### [Instructions for the task]
Starting at the line below that contains "Instruction: Click the drag", print each line through the end of the records exactly as it appears.

### [Exercise materials]

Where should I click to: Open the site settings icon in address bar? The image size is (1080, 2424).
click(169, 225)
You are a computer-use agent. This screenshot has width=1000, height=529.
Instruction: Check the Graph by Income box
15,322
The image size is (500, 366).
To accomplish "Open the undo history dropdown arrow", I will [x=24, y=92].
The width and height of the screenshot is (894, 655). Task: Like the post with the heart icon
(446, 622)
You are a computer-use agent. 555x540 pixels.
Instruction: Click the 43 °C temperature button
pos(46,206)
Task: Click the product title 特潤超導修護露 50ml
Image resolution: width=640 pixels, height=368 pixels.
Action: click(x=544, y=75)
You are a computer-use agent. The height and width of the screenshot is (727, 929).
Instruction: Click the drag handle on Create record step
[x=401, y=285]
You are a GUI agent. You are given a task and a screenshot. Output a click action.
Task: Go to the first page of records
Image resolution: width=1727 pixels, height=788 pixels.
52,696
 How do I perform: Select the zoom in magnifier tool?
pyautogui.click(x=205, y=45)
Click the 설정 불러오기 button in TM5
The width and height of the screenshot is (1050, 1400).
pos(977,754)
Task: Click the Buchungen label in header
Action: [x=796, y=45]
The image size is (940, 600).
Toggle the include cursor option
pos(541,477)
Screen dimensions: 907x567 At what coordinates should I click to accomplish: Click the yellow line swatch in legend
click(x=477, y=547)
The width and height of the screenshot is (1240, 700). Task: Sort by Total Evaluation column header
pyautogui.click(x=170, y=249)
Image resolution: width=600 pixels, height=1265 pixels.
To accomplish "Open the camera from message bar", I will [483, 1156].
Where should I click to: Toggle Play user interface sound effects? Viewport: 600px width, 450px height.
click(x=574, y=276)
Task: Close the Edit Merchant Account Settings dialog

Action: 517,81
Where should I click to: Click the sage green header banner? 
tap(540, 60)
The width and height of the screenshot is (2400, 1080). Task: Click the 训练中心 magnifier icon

### [Solution for this exercise]
Instruction: Click the drag handle on Create record step
[x=401, y=285]
You are a GUI agent. You are given a task and a screenshot. Output a click action.
Task: Go to the first page of records
Image resolution: width=1727 pixels, height=788 pixels.
52,696
 How do I perform: Select the zoom in magnifier tool?
pyautogui.click(x=205, y=45)
Click the 설정 불러오기 button in TM5
The width and height of the screenshot is (1050, 1400).
pos(977,754)
Task: Click the Buchungen label in header
Action: [x=796, y=45]
The image size is (940, 600).
Toggle the include cursor option
pos(541,477)
Screen dimensions: 907x567 At what coordinates should I click to accomplish: Click the yellow line swatch in legend
click(x=477, y=547)
The width and height of the screenshot is (1240, 700). Task: Sort by Total Evaluation column header
pyautogui.click(x=170, y=249)
Image resolution: width=600 pixels, height=1265 pixels.
To accomplish "Open the camera from message bar", I will [483, 1156].
Where should I click to: Toggle Play user interface sound effects? Viewport: 600px width, 450px height.
click(x=574, y=276)
Task: Close the Edit Merchant Account Settings dialog

Action: 517,81
Where should I click to: Click the sage green header banner? 
tap(540, 60)
The width and height of the screenshot is (2400, 1080). Task: Click the 训练中心 magnifier icon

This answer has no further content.